Yes, it is me again. Yes, so soon. (As a rough guide, I consider posting things more than once a month a lot. Up to a point, the longer one takes to compile and sift through material, refining the results to the point of readiness, the better the result. I will have something to say about this in time, too.) Because we are still in what we can call the negotiation or interview stage of the fight, I thought it might be worth the effort to post a few things about the things that make me unhappy, and the things that help to counter that.
I will get the unpleasantness out of the way first. One of the reasons that I recommend Lydia Brown‘s work to all and sundry is because the first thing I read on her journal is this article. Whether you like it or not, what you say or how you say it can and does have an impact upon the observer. Sometimes that impact can be a case of the observer being too stupid or ignorant to interpret it properly. But sometimes, the intent behind the words is so reprehensible that one deserves to be slapped for using them, or using them in that manner.
Person-first language pisses me off. Apart from its poor economy of words (something that I can talk your ears off about), an essential problem is that it has the opposite effect of what its creators intend when applied to the autistic. If you are one such person, and you are out there reading this, then hear this well: my autism is not, never has been, and never will be, separate to me. If you think this does not matter, go to a place like Harlem or South Central Los Angeles (forgive me if this analogy rubs people up the wrong way, I am using examples I am familiar with from media) sometime and start calling the largest male residents “people with blackness”. They might actually hurt you less than I would if you called me a person with autism to my face.

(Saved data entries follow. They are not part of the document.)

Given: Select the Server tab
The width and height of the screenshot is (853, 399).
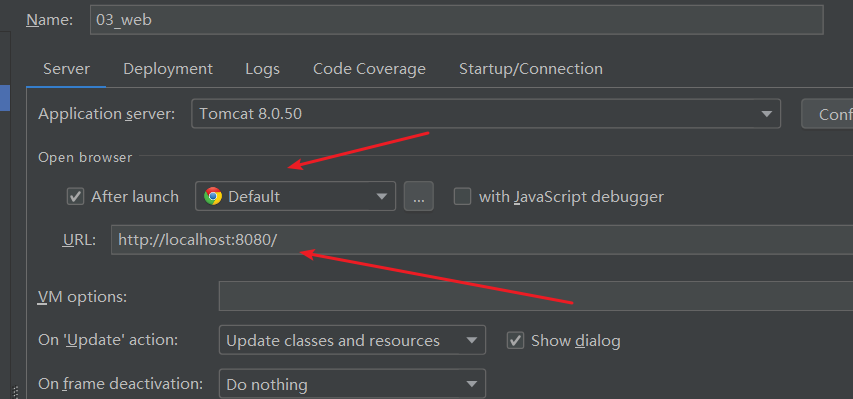Looking at the screenshot, I should [x=66, y=69].
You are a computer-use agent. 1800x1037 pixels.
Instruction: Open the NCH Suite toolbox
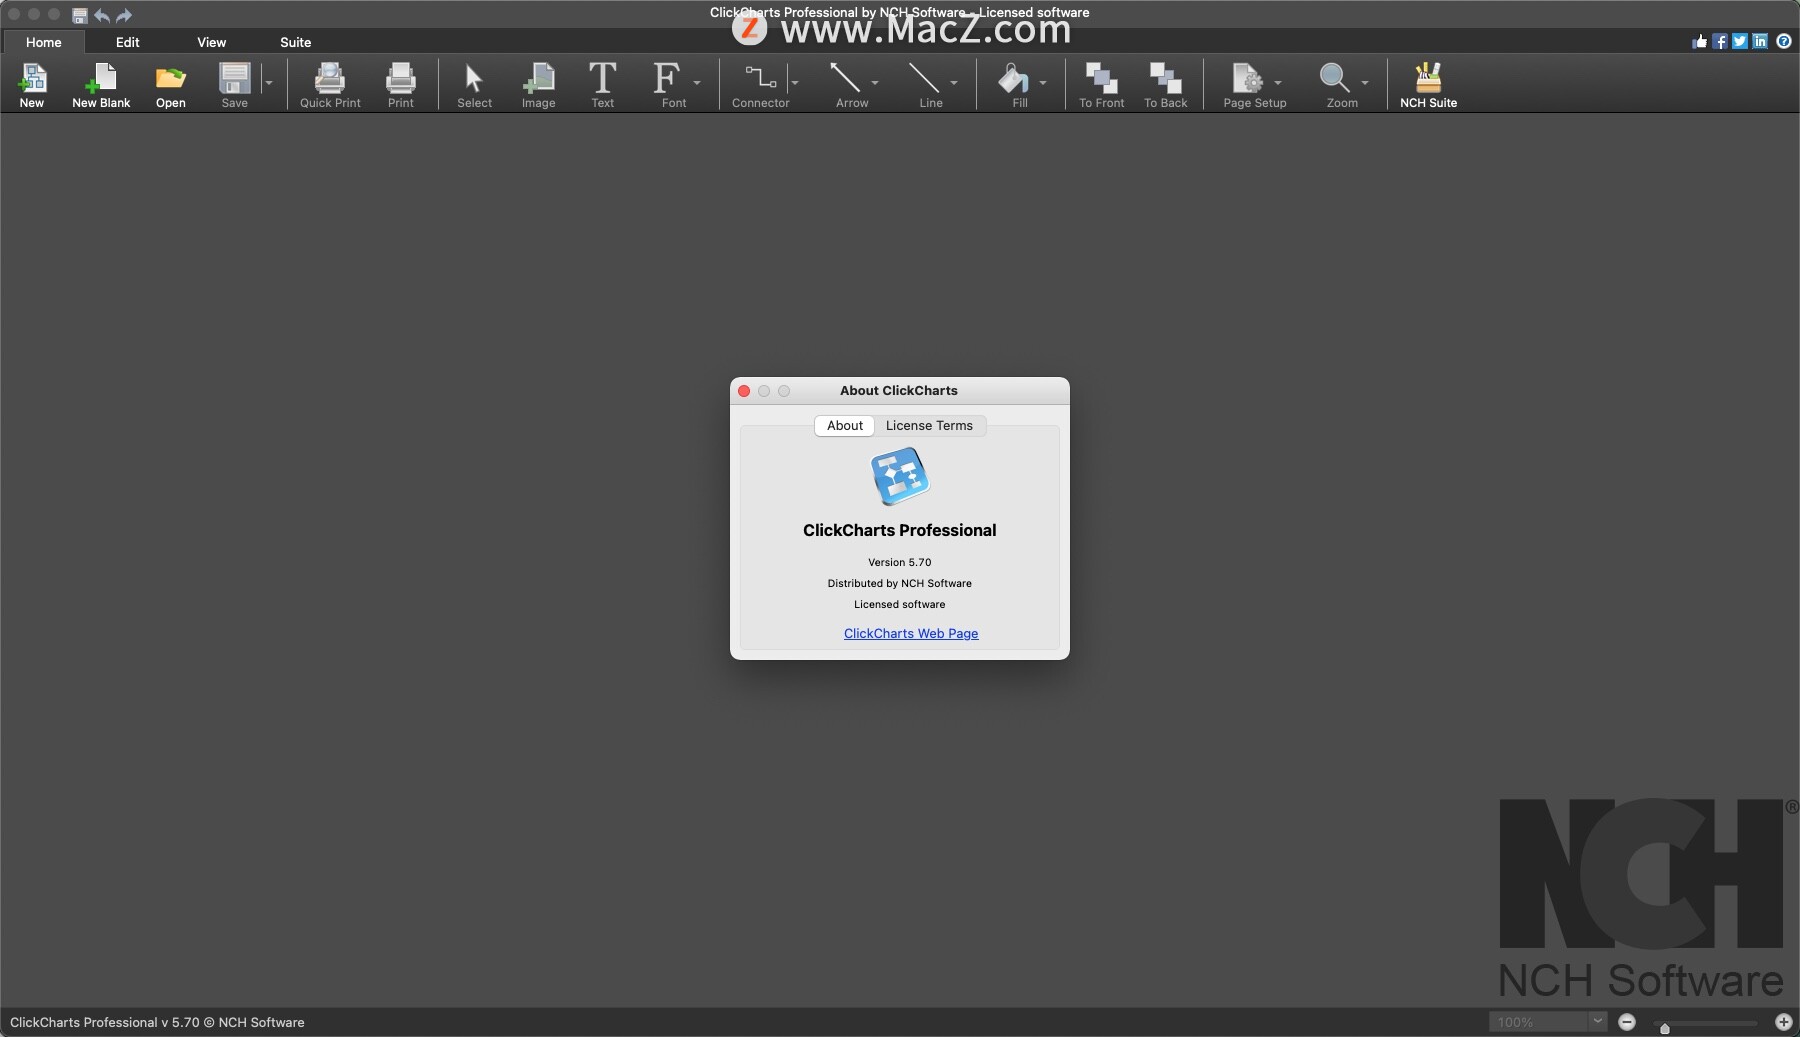click(1428, 84)
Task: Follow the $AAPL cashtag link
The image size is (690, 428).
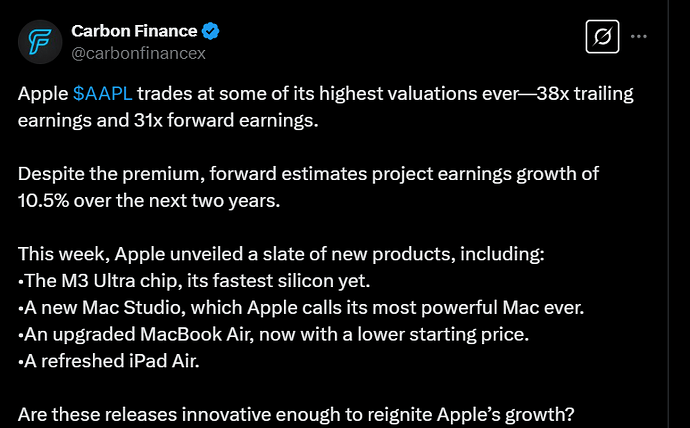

Another problem with person-first language is that it forms part of what the George Orwell novel Nineteen Eighty-Four was really about. In Orwell‘s text, much is made of the fact that the education system and official communication are being reorganised with the deliberate goal of making abstract thought difficult and sustained thoughts not in keeping with the Party’s agenda more or less impossible. And if you think this is only fiction and therefore does not matter, think again. Consider, if you will, that the only word in the English language that refers to the character of a woman who is not huddled in the dark in fear about her sexuality is “slut”, which roughly translates as something like “a woman who is dirty, terrible, and evil because she has sex and likes having sex”. There is no short-form word in English that means the exact opposite, that is, a woman who is alluring, admirable, and powerful because she embraces her sexuality and is unafraid to engage in the free exercise thereof.
“Person with autism” is a horrible phrase, one that provokes the urge to commit violence in me, because it implies that autism is somehow a separate entity to the person that must be excised and cut out. Hence, you will hear me refer to myself as a person with cancer (a basal cell carcinoma has begun popping up near the site where the last one was taken out) or a person with diabetes (this should require no explanation at all). But call me a “person with autism” to my face, and nobody else will act surprised if I tear your balls off with a fork and make you ingest them.

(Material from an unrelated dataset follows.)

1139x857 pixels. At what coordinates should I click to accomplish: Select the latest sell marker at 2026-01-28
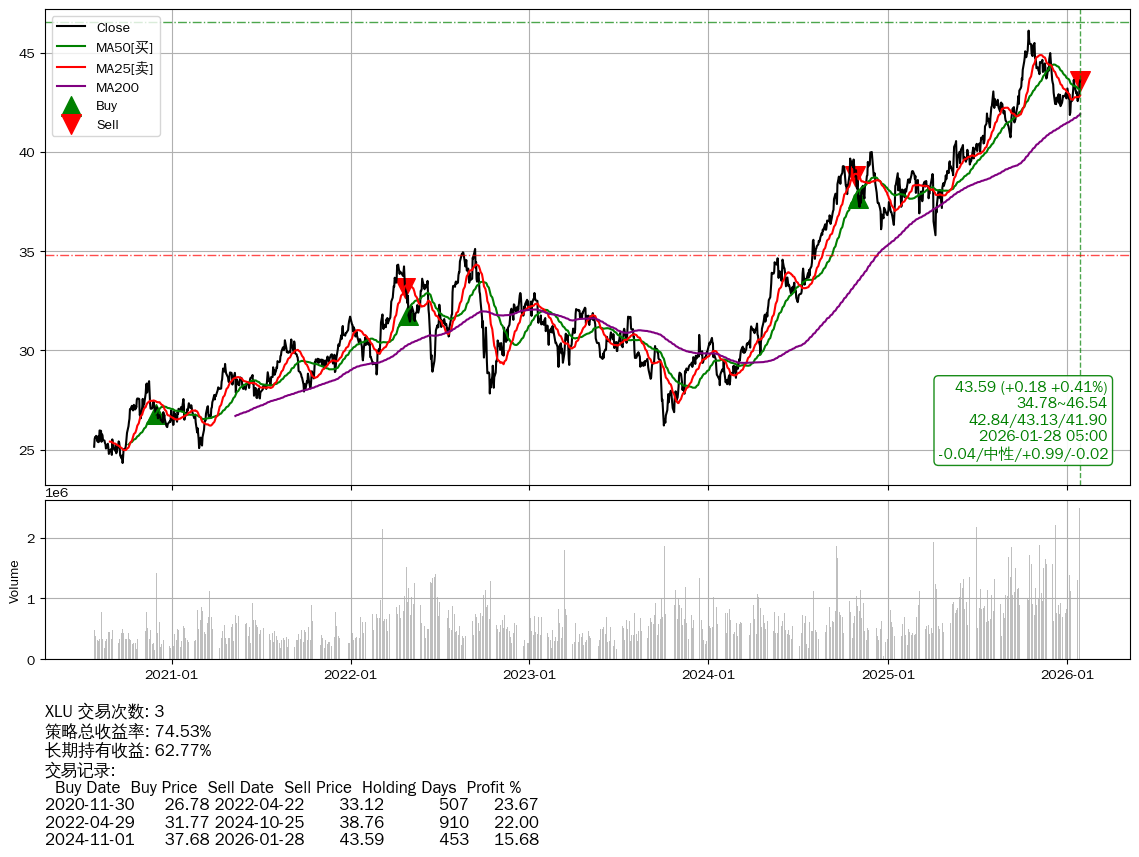tap(1080, 82)
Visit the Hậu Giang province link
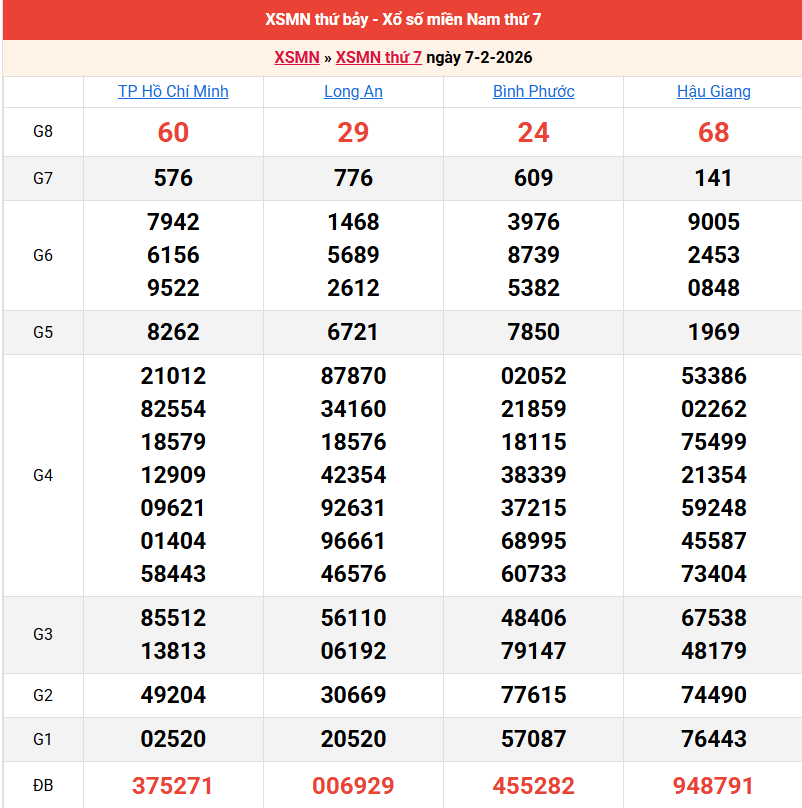 713,92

Now that I have expended a lot of words on just one thing that makes my work a nastier place than it really should be, allow me to talk about something that actually makes me want to stay in the game, in spite of how excluded I presently feel.
Around the middle of this year, the film RoboCop will be twenty-five years old. As directed by Paul Verhoeven and written by Ed Neumeier and Michael Miner, RoboCop is a masterpiece without equal. Either one of the writers, or perhaps producer Jon Davison, described the film as being like a series of elaborate Chinese puzzle boxes. Open one, and you find an exact replicate, only just that little bit smaller enough to fit, within. But for me, the most powerful reasons to watch it are two-fold.

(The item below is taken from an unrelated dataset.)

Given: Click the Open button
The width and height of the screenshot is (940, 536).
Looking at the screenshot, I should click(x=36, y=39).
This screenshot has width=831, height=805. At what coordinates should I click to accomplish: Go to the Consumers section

One, the story was clearly written with adults in mind. Paul Verhoeven lived out much of his childhood in The Netherlands during World War II, which has had noted results on the manner in which violence is depicted in his films. You will never see an “ugh! ye got me!” shot in a Verhoeven film. It is like seeing a competently-staged action sequence in 99.99 percent of Hollywood productions nowadays. It just does not happen. Violence has consequences, which can sometimes stay with all those involved for the rest of their lives. When you string up the corpses of his countrymen out in the street for all to see in the view of a school-age boy, it marks them for life. Ditto if you take a school-age boy and start hitting him for the slightest perceived infraction, leaving him with no understanding of why, to use an example from my life.
Two, and this is totally by accident on the part of the storytellers, RoboCop portrays an actual autistic adult far better than any deliberate attempts to do so have done so far. The titular cyborg is marginalised, persecuted for the way he has been programmed by his maker, and follows a profoundly narrow procedure by instinct, even though he can reasonably foresee it resulting in his death, in the pursuit of his goals. Better examples of a fictional character behaving as an autistic adult would in similar circumstances, but not many.
And with this study in contrasts, I have to declare my typing hands closed for the night. This writing was a bit shorter than I was planning, but I am starting to fall asleep.
In case you wondered what the post title was about, it’s a line from an Adam Ant song. Adam Ant brought much joy to my life when I was a child. But that is a story for another time.